Winnipeg students' science experiments are going to be out of this world

Science experiments created by students from two Winnipeg schools are blasting off into space.

Wolseley School and Grosvenor School projects selected for trip on International Space Station

Grade 6 students from Grosvenor School work on an experiment they've designed that has been chosen to go to the International Space Station. (John Einarson/CBC)

Science experiments created by students from two Winnipeg schools are blasting off into space.

The projects, developed by students from Grosvenor School and Wolseley School, are part of the Student Spaceflight Experiments Program.
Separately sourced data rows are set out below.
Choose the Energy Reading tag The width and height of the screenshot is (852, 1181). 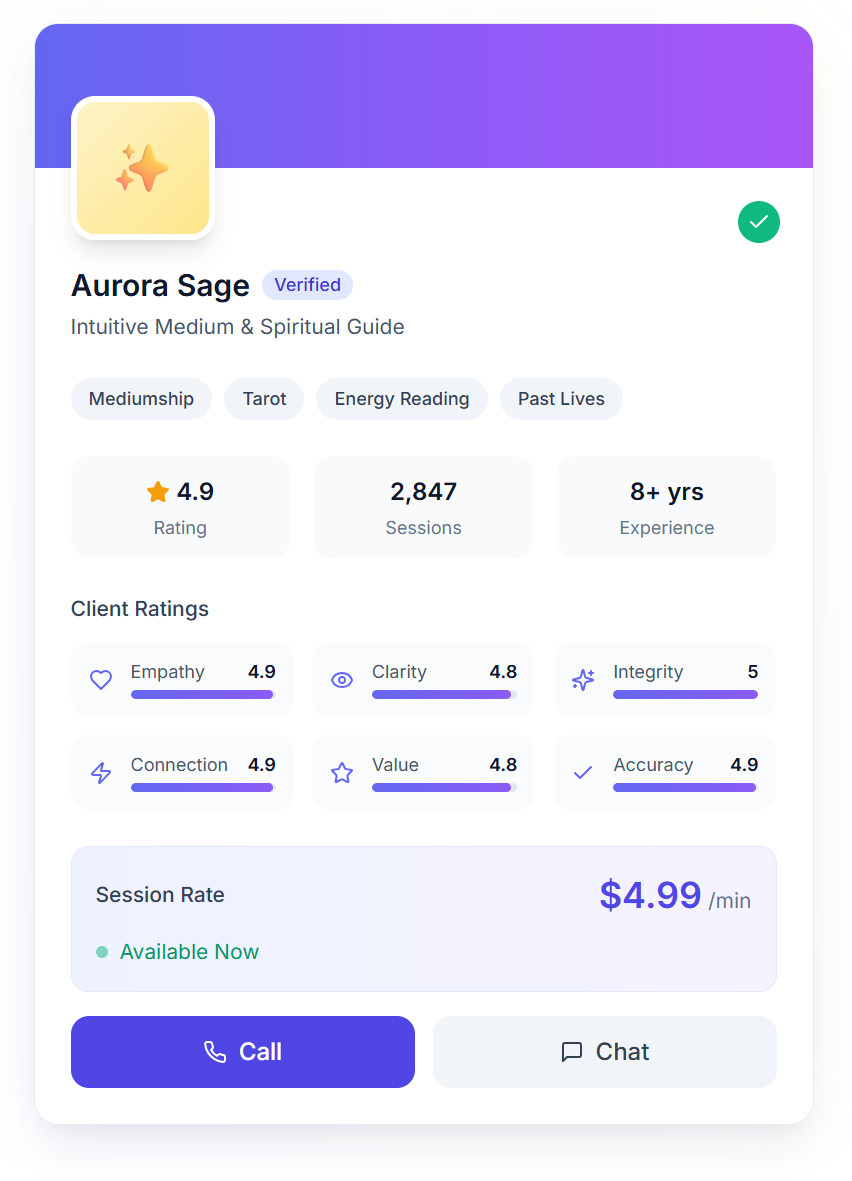(402, 399)
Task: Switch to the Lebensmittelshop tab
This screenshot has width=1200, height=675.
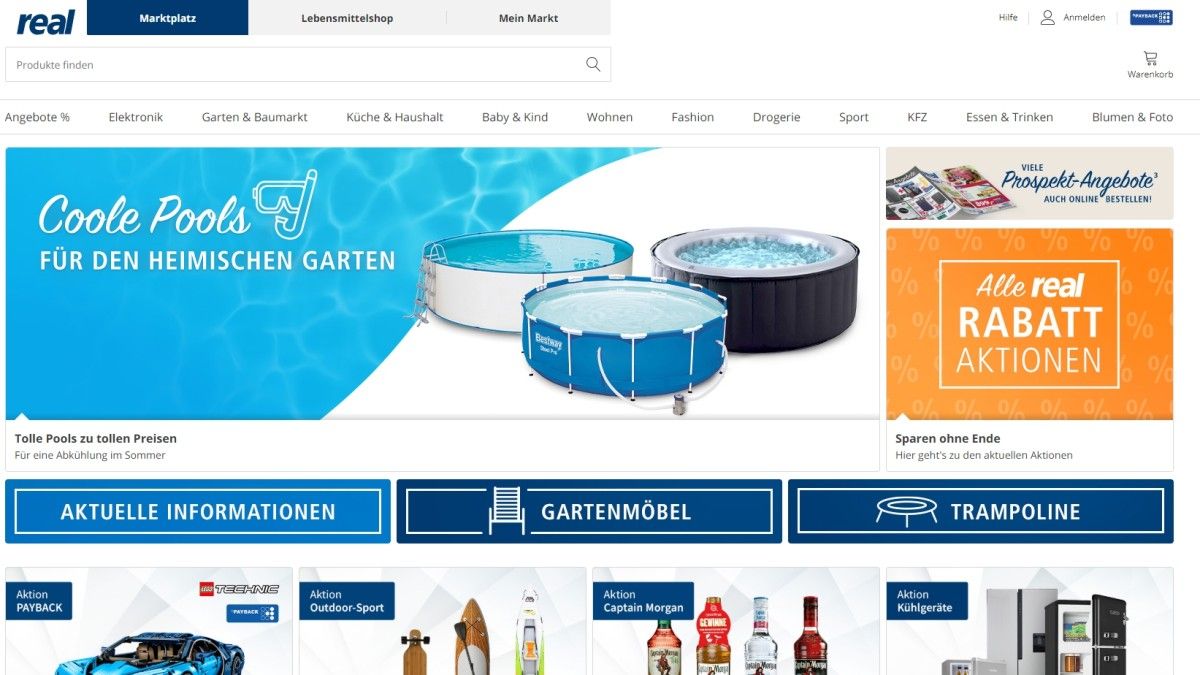Action: [347, 18]

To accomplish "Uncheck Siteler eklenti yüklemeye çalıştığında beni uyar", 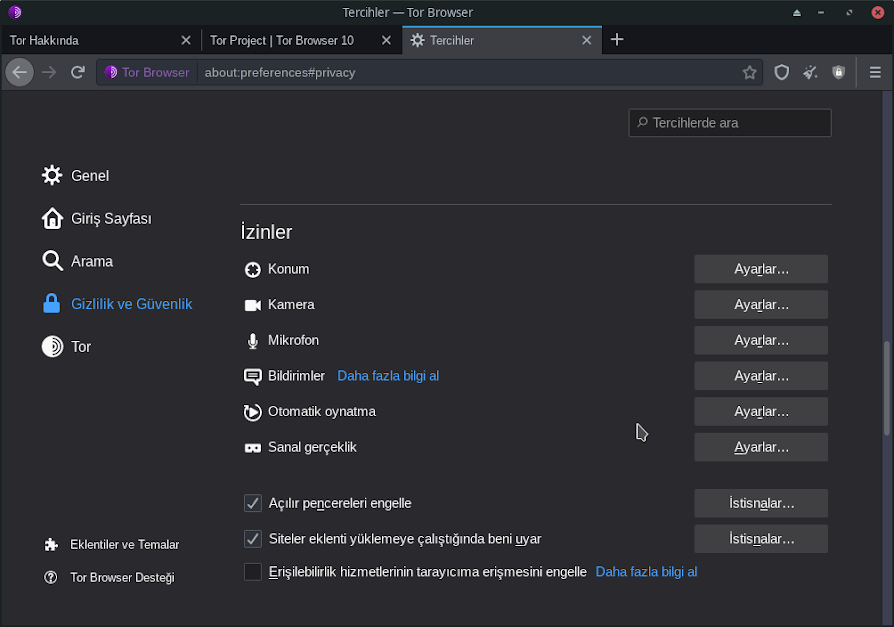I will tap(253, 539).
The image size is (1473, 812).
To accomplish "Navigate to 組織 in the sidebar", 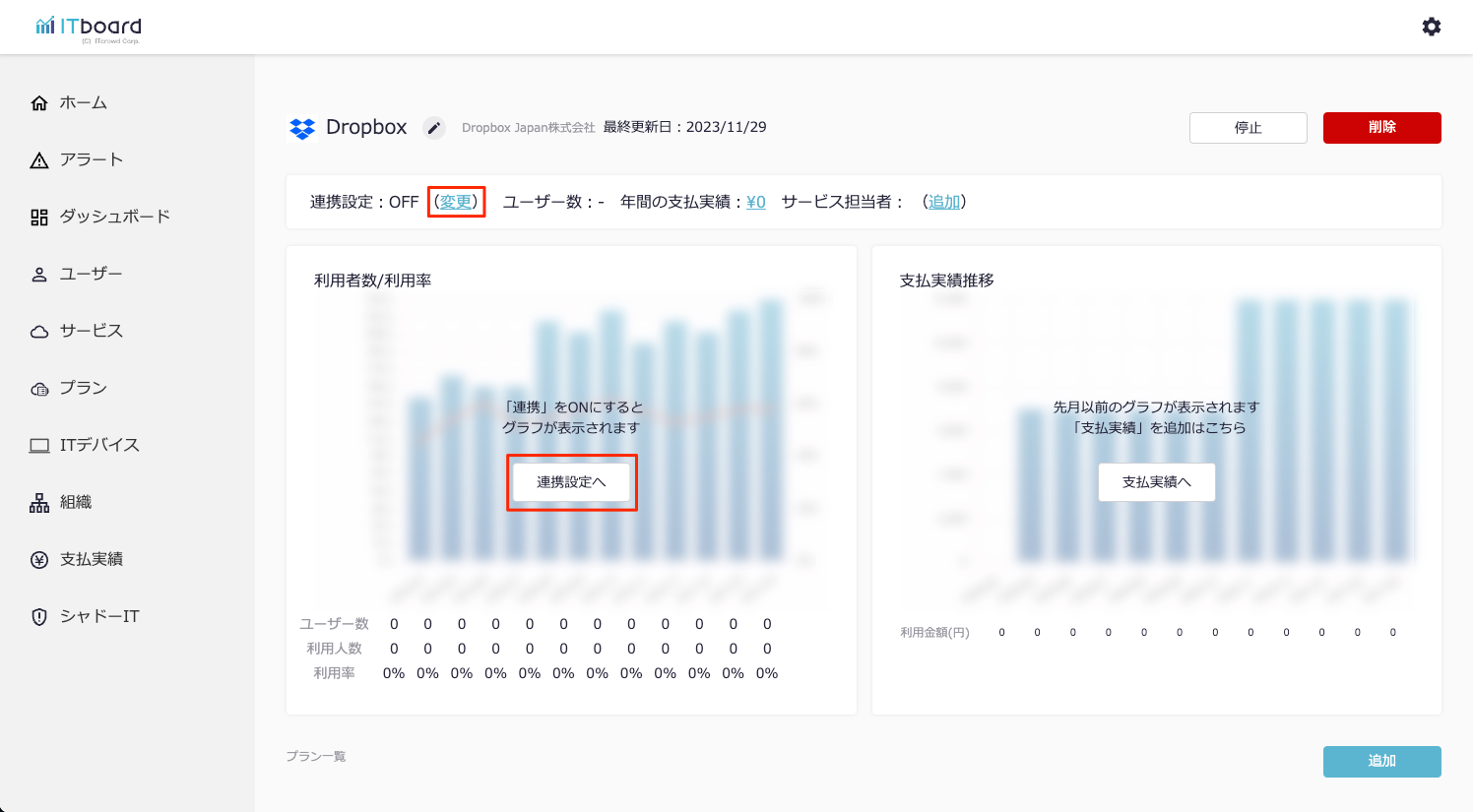I will pyautogui.click(x=75, y=502).
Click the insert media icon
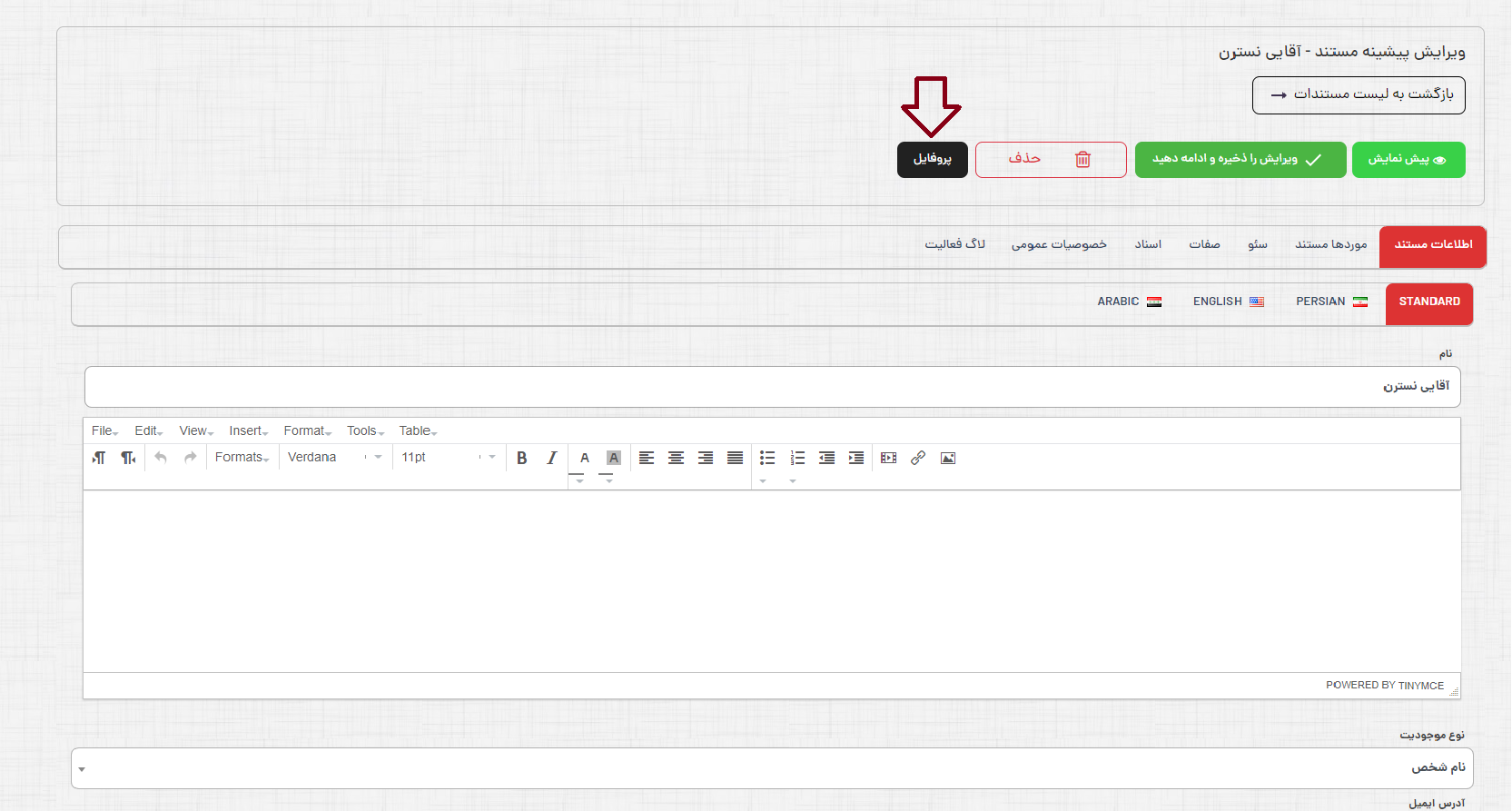Viewport: 1512px width, 811px height. [x=888, y=458]
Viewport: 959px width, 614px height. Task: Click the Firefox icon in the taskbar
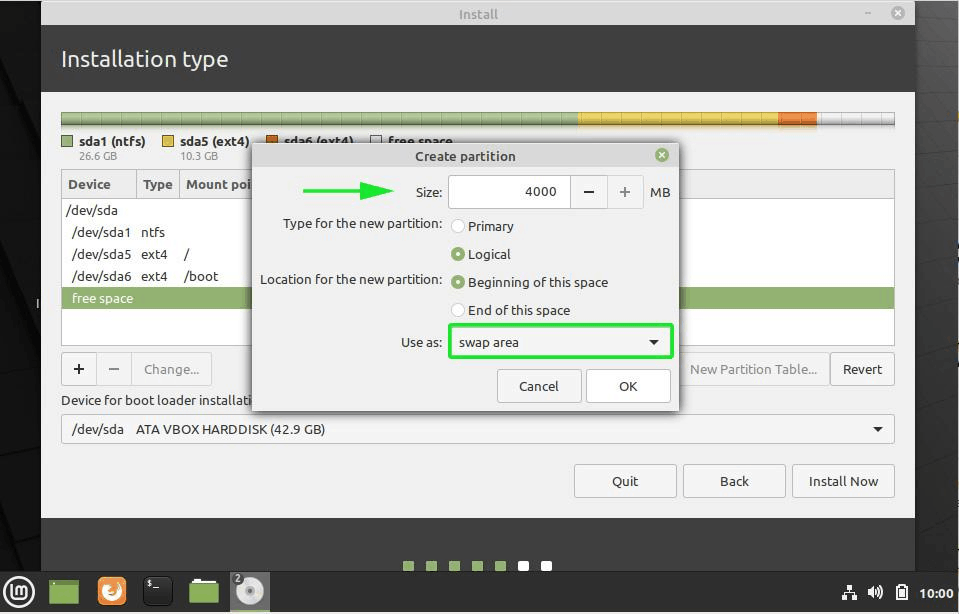pyautogui.click(x=111, y=591)
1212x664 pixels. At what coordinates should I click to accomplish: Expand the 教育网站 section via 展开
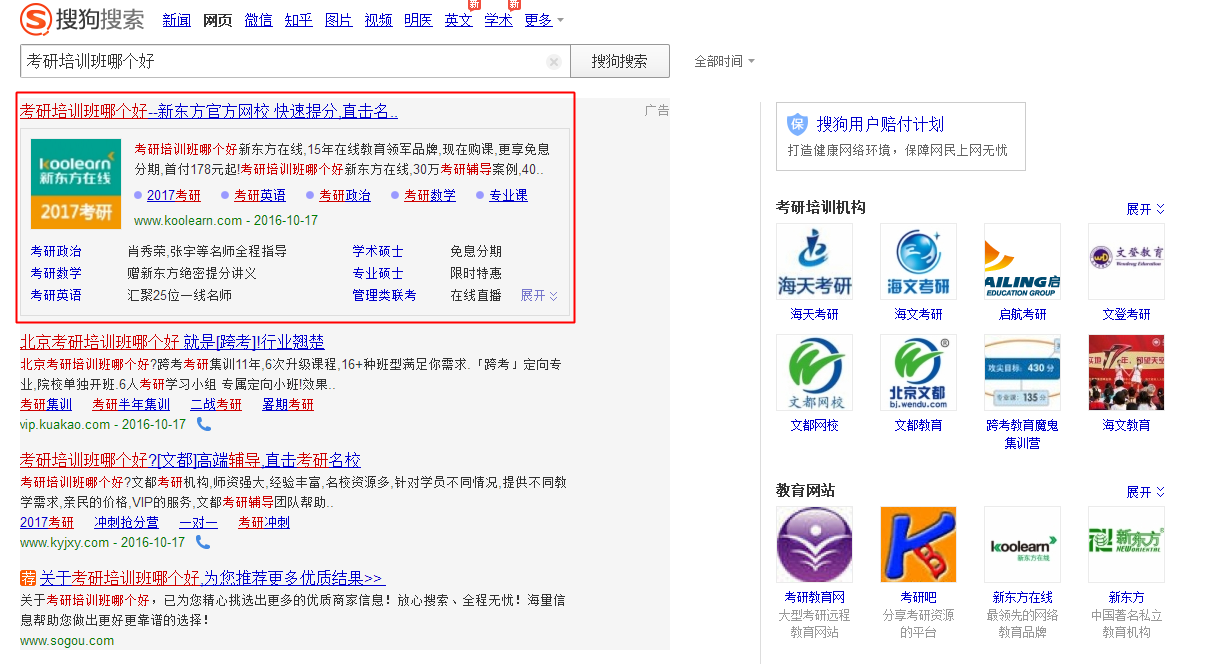click(x=1141, y=491)

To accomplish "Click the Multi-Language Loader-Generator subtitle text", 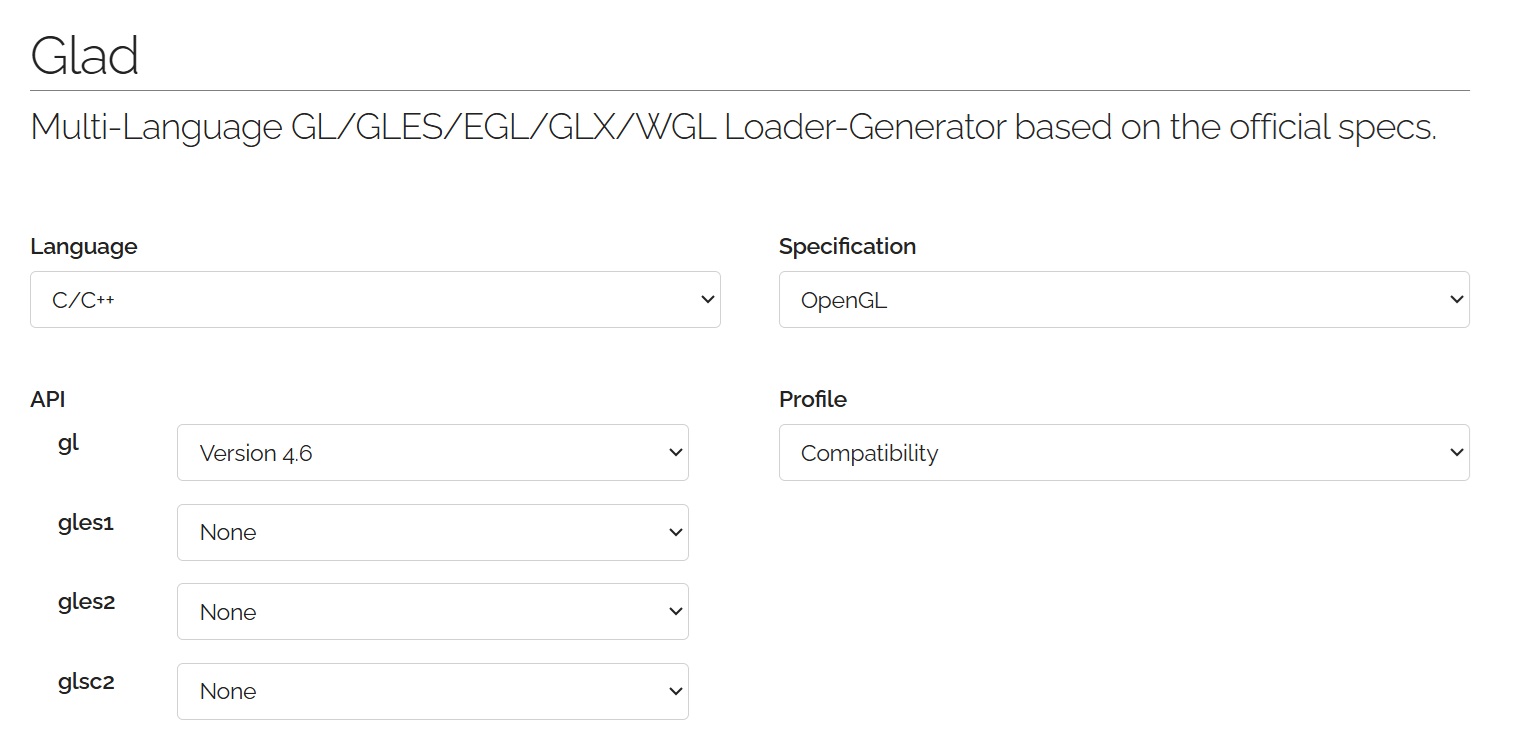I will click(x=733, y=127).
The program gives schools the chance to compete to have student-designed experiments chosen to go to the International Space Station.

Brandy Anderson's Grade 6 class at Grosvenor created five separate experiments looking at micro-gravity, and one involving kale was chosen to go to space.
Students from Brandy Andersons Grade 6 class at Grosvenor School is heading to Florida in the new year to see an experiment they created blast off into space. (John Einarson/CBC)

"We worked up right until the deadline and they were troopers, they worked right through it," said Anderson of the project. "They worked really hard right up to the deadline and we submitted and it was pretty exciting just to even to complete them because it was a hard project.

"They did tremendous learning right through this project ... they were full-on scientists."

The experiment looks at how well Lacinato kale will grow in microgravity conditions with the hopes of one day letting astronauts on the space station grow their own kale in orbit.

"Kale has a lot of vitamins and is one of the healthiest vegetables, and Lacinato kale is one of the healthiest types of kales there is," explained Kale Peterson, one of the Grade 6 students at Grosvenor School behind the project. "They're doing our experiment in space and we're doing the exact same experiment on earth, and we're going to compare the results to see what the results of microgravity does to our experiment."
Kale Peterson from Grosvenor School says students chose to experiment with kale because of the nutrition the vegetable can bring to astronauts. (John Einarson/CBC)

The winning project from Wolseley School looks at the effect microgravity has on yarrow seeds.

The experiments were selected from 87 projects submitted by students from 64 Winnipeg School Division elementary schools. After being picked by a local committee, anational review board picked the Wolseley and Grosvenor School experiments for spaceflight.

The students behind both schools' winning experiments get to go to Florida in the new year to watch their hard work get launched into space.